**Exercise**
Would you give the data below back exactly as it reads?

[Data extract — start]

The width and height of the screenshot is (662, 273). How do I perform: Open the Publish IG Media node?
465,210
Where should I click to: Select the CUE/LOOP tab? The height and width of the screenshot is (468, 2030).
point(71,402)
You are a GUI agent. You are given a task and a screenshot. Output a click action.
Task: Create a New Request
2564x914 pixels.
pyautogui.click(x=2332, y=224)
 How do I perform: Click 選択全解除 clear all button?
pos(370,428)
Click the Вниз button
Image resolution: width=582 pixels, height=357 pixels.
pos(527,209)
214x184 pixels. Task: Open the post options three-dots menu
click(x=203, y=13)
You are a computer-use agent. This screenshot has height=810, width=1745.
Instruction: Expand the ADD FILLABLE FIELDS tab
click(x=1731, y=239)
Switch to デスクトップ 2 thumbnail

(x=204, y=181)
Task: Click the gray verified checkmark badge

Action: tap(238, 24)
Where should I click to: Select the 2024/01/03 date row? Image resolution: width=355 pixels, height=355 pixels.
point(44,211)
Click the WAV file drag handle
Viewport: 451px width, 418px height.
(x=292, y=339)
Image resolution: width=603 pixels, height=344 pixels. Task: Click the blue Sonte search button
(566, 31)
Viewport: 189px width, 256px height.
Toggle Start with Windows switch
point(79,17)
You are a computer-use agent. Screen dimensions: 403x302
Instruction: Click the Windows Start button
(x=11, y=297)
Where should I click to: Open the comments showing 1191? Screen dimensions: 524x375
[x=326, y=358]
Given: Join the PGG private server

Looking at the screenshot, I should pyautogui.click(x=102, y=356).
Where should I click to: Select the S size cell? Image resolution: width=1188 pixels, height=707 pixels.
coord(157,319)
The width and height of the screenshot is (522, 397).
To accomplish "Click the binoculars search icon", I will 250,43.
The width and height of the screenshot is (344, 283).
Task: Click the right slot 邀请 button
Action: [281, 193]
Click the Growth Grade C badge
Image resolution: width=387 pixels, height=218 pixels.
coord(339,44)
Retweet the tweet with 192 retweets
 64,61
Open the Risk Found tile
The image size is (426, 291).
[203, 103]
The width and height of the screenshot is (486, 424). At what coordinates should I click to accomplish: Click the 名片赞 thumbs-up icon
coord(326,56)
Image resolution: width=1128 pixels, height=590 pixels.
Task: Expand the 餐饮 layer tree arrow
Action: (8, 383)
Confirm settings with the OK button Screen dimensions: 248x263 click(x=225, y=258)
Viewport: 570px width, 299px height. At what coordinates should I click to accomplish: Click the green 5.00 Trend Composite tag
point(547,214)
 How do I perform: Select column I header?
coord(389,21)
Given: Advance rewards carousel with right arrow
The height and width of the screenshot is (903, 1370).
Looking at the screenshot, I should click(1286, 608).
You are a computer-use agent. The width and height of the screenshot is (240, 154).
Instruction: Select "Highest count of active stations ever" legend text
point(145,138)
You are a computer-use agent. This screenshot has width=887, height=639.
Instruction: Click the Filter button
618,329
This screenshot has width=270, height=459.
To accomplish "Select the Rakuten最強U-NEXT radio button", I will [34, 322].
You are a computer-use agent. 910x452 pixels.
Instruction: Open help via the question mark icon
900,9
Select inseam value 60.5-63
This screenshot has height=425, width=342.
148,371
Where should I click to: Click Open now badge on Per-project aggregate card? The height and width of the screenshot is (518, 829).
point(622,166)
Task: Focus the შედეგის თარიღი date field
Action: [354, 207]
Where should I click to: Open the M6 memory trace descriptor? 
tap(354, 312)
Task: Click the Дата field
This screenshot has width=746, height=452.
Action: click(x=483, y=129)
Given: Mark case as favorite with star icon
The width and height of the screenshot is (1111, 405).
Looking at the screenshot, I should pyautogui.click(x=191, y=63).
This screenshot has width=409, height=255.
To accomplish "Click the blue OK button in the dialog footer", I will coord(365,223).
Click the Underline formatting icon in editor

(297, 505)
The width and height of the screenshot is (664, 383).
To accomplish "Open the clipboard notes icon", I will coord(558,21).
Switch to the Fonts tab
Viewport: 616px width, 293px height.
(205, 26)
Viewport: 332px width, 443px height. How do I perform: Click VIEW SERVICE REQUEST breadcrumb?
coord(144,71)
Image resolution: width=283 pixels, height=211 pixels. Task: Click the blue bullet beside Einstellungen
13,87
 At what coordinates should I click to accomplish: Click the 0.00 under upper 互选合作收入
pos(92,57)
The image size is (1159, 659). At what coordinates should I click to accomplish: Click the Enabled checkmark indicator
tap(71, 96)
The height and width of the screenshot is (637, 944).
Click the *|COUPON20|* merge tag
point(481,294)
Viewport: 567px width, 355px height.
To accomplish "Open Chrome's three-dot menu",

[Data extract — finish]

**Problem solution**
The width and height of the screenshot is (662, 273). How do I perform: Open the Publish IG Media node?
465,210
Where should I click to: Select the CUE/LOOP tab? The height and width of the screenshot is (468, 2030).
point(71,402)
You are a GUI agent. You are given a task and a screenshot. Output a click action.
Task: Create a New Request
2564x914 pixels.
pyautogui.click(x=2332, y=224)
 How do I perform: Click 選択全解除 clear all button?
pos(370,428)
Click the Вниз button
Image resolution: width=582 pixels, height=357 pixels.
pos(527,209)
214x184 pixels. Task: Open the post options three-dots menu
click(x=203, y=13)
You are a computer-use agent. This screenshot has height=810, width=1745.
Instruction: Expand the ADD FILLABLE FIELDS tab
click(x=1731, y=239)
Switch to デスクトップ 2 thumbnail

(x=204, y=181)
Task: Click the gray verified checkmark badge

Action: tap(238, 24)
Where should I click to: Select the 2024/01/03 date row? Image resolution: width=355 pixels, height=355 pixels.
point(44,211)
Click the WAV file drag handle
Viewport: 451px width, 418px height.
(x=292, y=339)
Image resolution: width=603 pixels, height=344 pixels. Task: Click the blue Sonte search button
(566, 31)
Viewport: 189px width, 256px height.
Toggle Start with Windows switch
point(79,17)
You are a computer-use agent. Screen dimensions: 403x302
Instruction: Click the Windows Start button
(x=11, y=297)
Where should I click to: Open the comments showing 1191? Screen dimensions: 524x375
[x=326, y=358]
Given: Join the PGG private server

Looking at the screenshot, I should pyautogui.click(x=102, y=356).
Where should I click to: Select the S size cell? Image resolution: width=1188 pixels, height=707 pixels.
coord(157,319)
The width and height of the screenshot is (522, 397).
To accomplish "Click the binoculars search icon", I will 250,43.
The width and height of the screenshot is (344, 283).
Task: Click the right slot 邀请 button
Action: [281, 193]
Click the Growth Grade C badge
Image resolution: width=387 pixels, height=218 pixels.
coord(339,44)
Retweet the tweet with 192 retweets
 64,61
Open the Risk Found tile
The image size is (426, 291).
[203, 103]
The width and height of the screenshot is (486, 424). At what coordinates should I click to accomplish: Click the 名片赞 thumbs-up icon
coord(326,56)
Image resolution: width=1128 pixels, height=590 pixels.
Task: Expand the 餐饮 layer tree arrow
Action: (8, 383)
Confirm settings with the OK button Screen dimensions: 248x263 click(x=225, y=258)
Viewport: 570px width, 299px height. At what coordinates should I click to accomplish: Click the green 5.00 Trend Composite tag
point(547,214)
 How do I perform: Select column I header?
coord(389,21)
Given: Advance rewards carousel with right arrow
The height and width of the screenshot is (903, 1370).
Looking at the screenshot, I should click(1286, 608).
You are a computer-use agent. The width and height of the screenshot is (240, 154).
Instruction: Select "Highest count of active stations ever" legend text
point(145,138)
You are a computer-use agent. This screenshot has width=887, height=639.
Instruction: Click the Filter button
618,329
This screenshot has width=270, height=459.
To accomplish "Select the Rakuten最強U-NEXT radio button", I will [34, 322].
You are a computer-use agent. 910x452 pixels.
Instruction: Open help via the question mark icon
900,9
Select inseam value 60.5-63
This screenshot has height=425, width=342.
148,371
Where should I click to: Click Open now badge on Per-project aggregate card? The height and width of the screenshot is (518, 829).
point(622,166)
Task: Focus the შედეგის თარიღი date field
Action: [354, 207]
Where should I click to: Open the M6 memory trace descriptor? 
tap(354, 312)
Task: Click the Дата field
This screenshot has width=746, height=452.
Action: click(x=483, y=129)
Given: Mark case as favorite with star icon
The width and height of the screenshot is (1111, 405).
Looking at the screenshot, I should pyautogui.click(x=191, y=63).
This screenshot has width=409, height=255.
To accomplish "Click the blue OK button in the dialog footer", I will coord(365,223).
Click the Underline formatting icon in editor

(297, 505)
The width and height of the screenshot is (664, 383).
To accomplish "Open the clipboard notes icon", I will coord(558,21).
Switch to the Fonts tab
Viewport: 616px width, 293px height.
(205, 26)
Viewport: 332px width, 443px height. How do I perform: Click VIEW SERVICE REQUEST breadcrumb?
coord(144,71)
Image resolution: width=283 pixels, height=211 pixels. Task: Click the blue bullet beside Einstellungen
13,87
 At what coordinates should I click to accomplish: Click the 0.00 under upper 互选合作收入
pos(92,57)
The image size is (1159, 659). At what coordinates should I click to accomplish: Click the Enabled checkmark indicator
tap(71, 96)
The height and width of the screenshot is (637, 944).
Click the *|COUPON20|* merge tag
point(481,294)
Viewport: 567px width, 355px height.
To accomplish "Open Chrome's three-dot menu",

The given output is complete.